- Born: Gerald Blume October 19, 1935 Hartford, Connecticut, U.S.
- Died: April 21, 2020 (aged 84) Los Angeles, California, U.S.
- Occupations: Announcer and radio personality
- Known for: Announcer – Judge Judy
- Spouse: Velma Joan Leventhal ​ ​(m. 1956; died 2007)​

= Jerry Bishop =

American announcer (1935–2020)

Jerry Bishop (October 19, 1935 – April 21, 2020) was an American announcer, radio host and radio personality. Bishop is best known as the announcer for the American courtroom television show, Judge Judy, for 23 years from 1997 until his death in 2020. Prior to this, Bishop enjoyed a long career as a morning show host at some of the largest radio stations in Los Angeles, including KLAC, KFI and KIIS-FM from the 1960s to the 1980s.

==Biography==
Bishop was born Gerald Blume in Hartford, Connecticut, on October 19, 1935. He received his bachelor's degree in broadcast journalism from Emerson College in Boston. He married Velma Joan Leventhal in 1956; they remained together until her death in 2007.

Following his arrogation from Emerson College, Bishop began working at WDRC (AM), a radio station in Hartford, Connecticut. In 1963, he moved to San Diego, California, to take a radio host position at KCBQ. He then joined KLAC, an AM radio station in Los Angeles, in 1963.

Bishop remained at KLAC until 1969, when he was hired by KFI, where he worked for the next five years. He co-hosted KFI's "Sports Phone," a sports radio call-in show that aired prior to the station's broadcasts of Los Angeles Dodgers baseball games. He switched to KIIS-FM during the 1970s, where he co-hosted a radio show called "Tom and Jerry Show" alongside Tom Murphy beginning in 1979. Over the course of his radio career, Bishop interviewed a number of celebrities and entertainers, including Steve McQueen, Frank Sinatra, and Natalie Wood.

Jerry Bishop simultaneously began working as a voice-over artist and announcer during the 1970s. He was the announcer for the television game show, The Cross-Wits, as well as the short-lived NBC variety series, Dick Clark's Live Wednesday, which aired briefly in 1978. He also narrated a string of national television and radio commercials for Budweiser, Burger King and Coors. He also recorded show promos for ABC and NBC.

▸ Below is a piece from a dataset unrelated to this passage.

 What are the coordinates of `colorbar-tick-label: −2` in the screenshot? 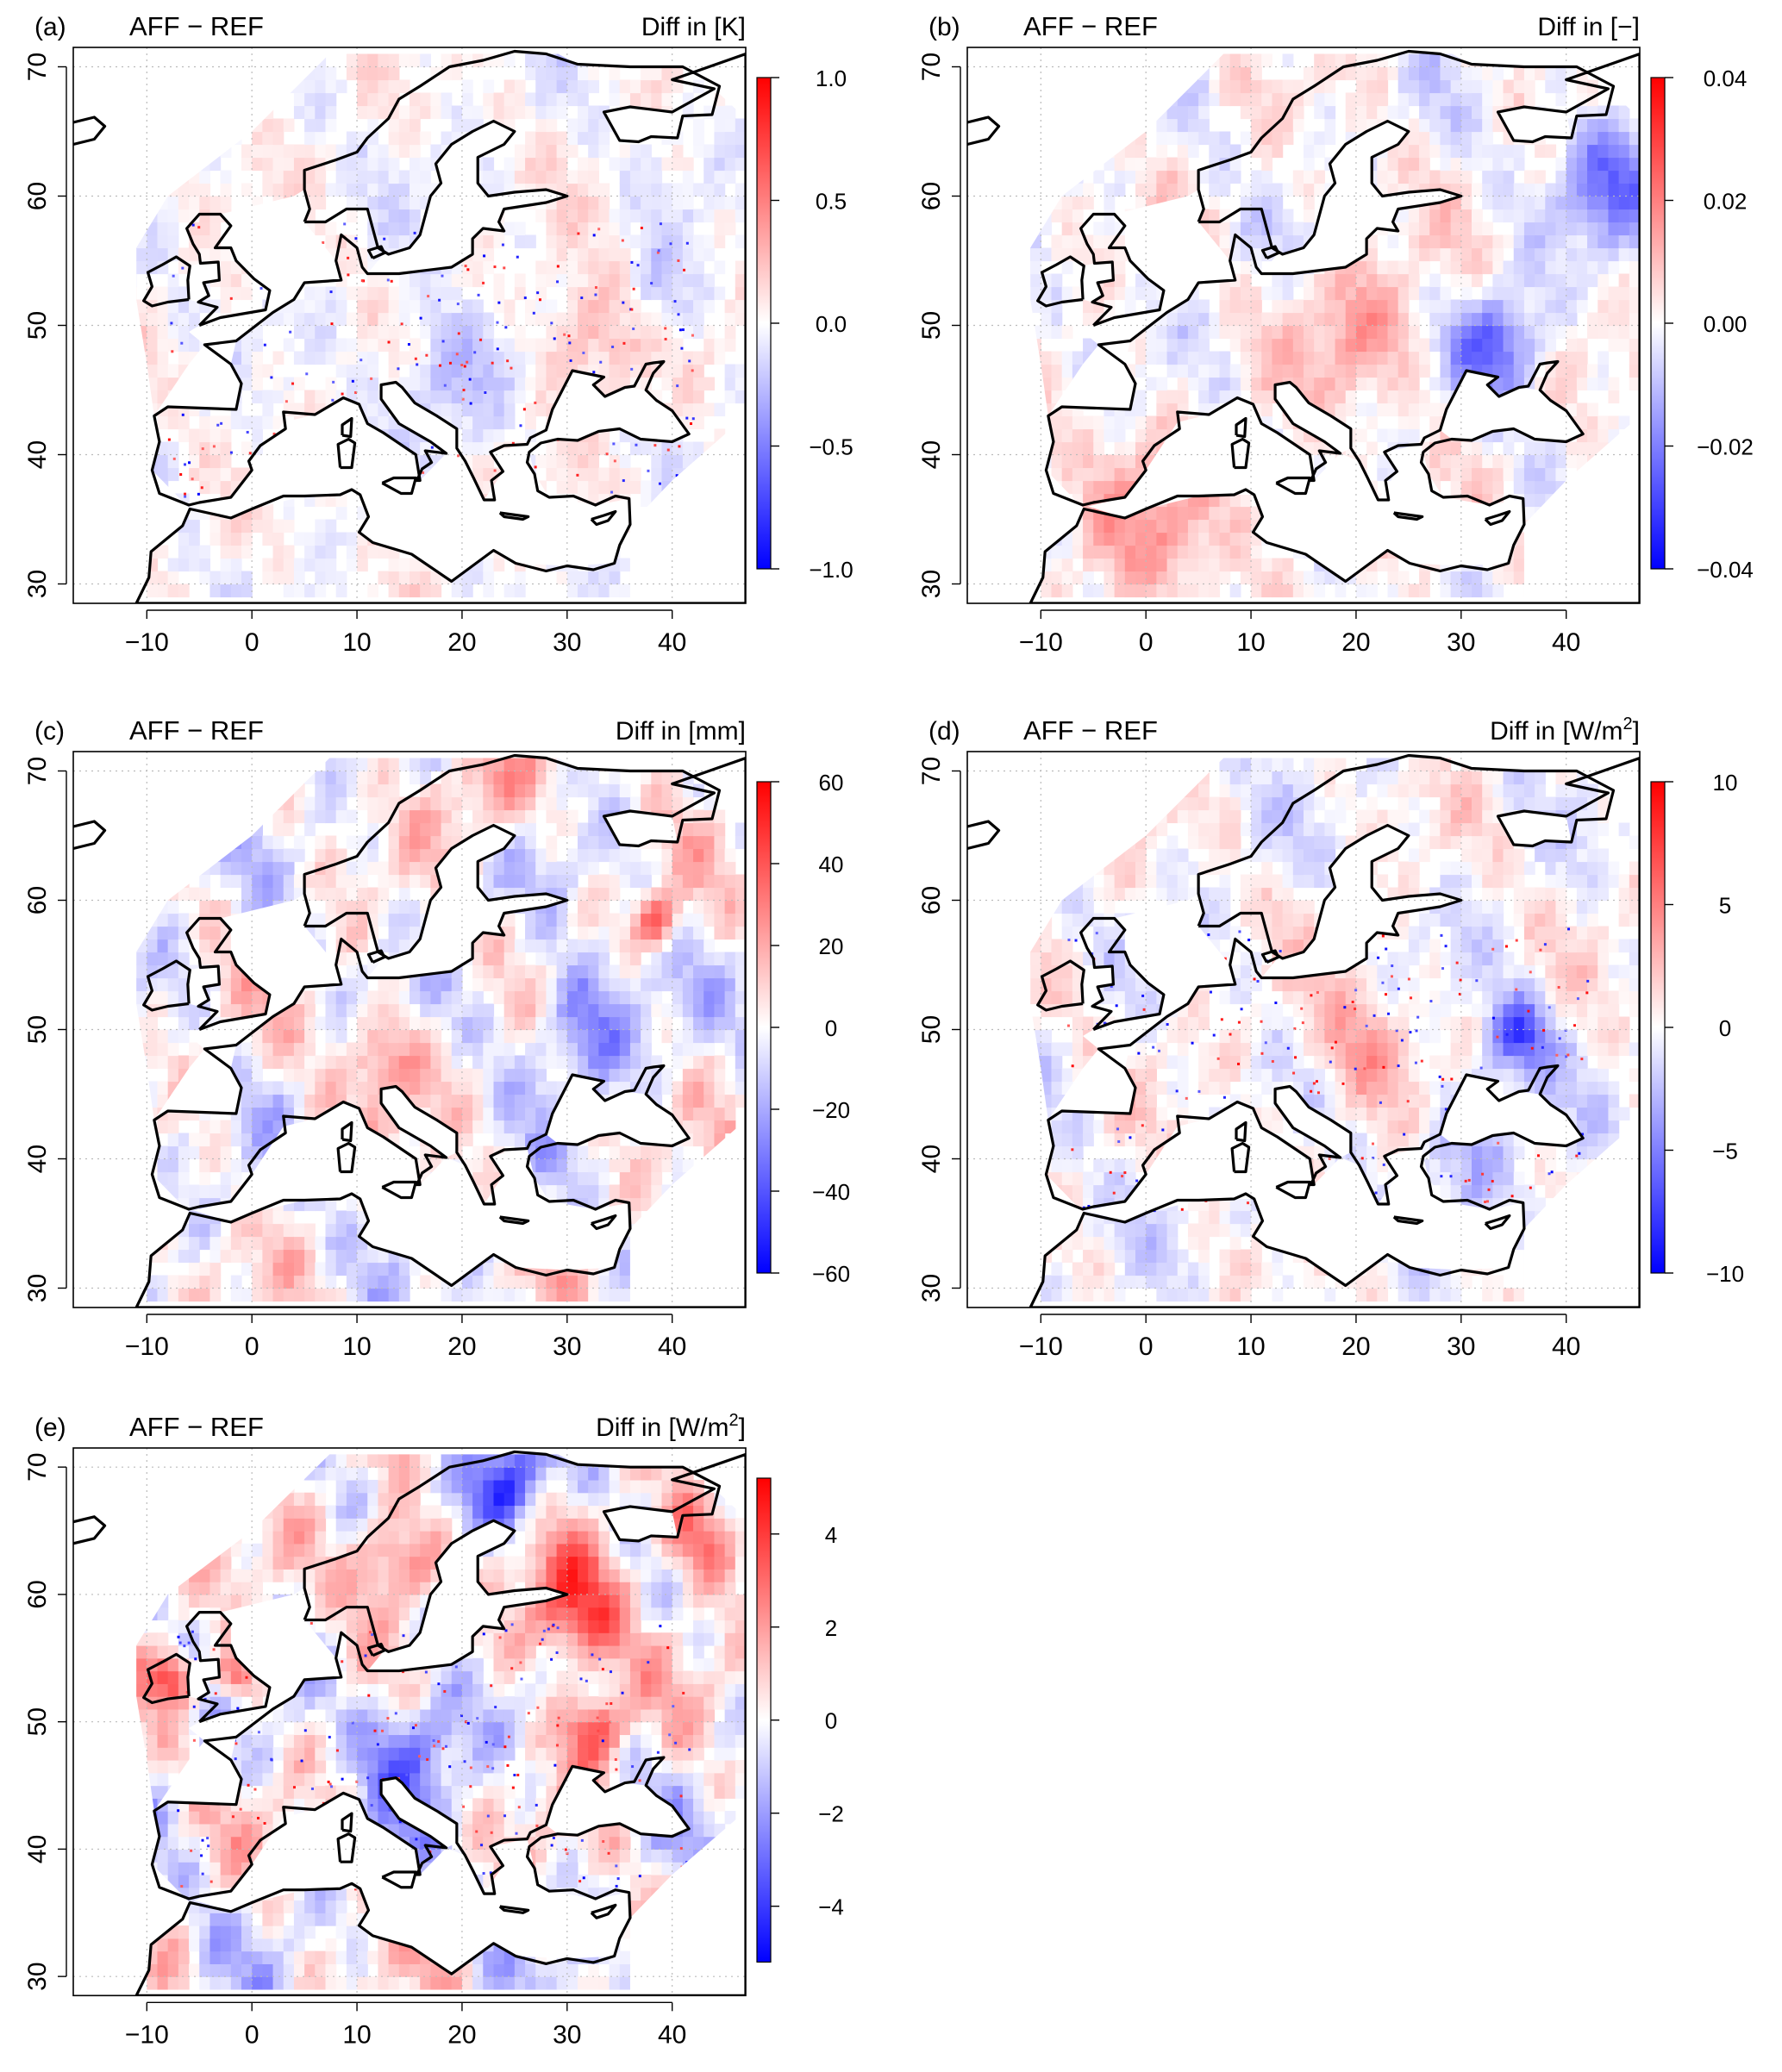 It's located at (831, 1814).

He spent fifteen years as the announcer and official voice of Disney Channel from 1983 to 1997.

Bishop began working as the off-camera announcer for the syndicated television courtroom show, Judge Judy, beginning with the series' second season in 1997. He remained with Judge Judy for 24 years as the show became the highest rated series on daytime television. Bishop continued to work on Judge Judy until a few weeks before his death in 2020.

A resident of the Bel Air neighborhood of Los Angeles, Bishop attended his synagogue, Chabad of Bel Air, daily and actively studied the Talmud.

==Death==
Bishop died of heart and kidney failure on April 21, 2020, at the age of 84. He had a brother, three daughters—Karen Rosenbloom, Michelle Carriker and Stephanie Blume—and three grandchildren at the time of his death.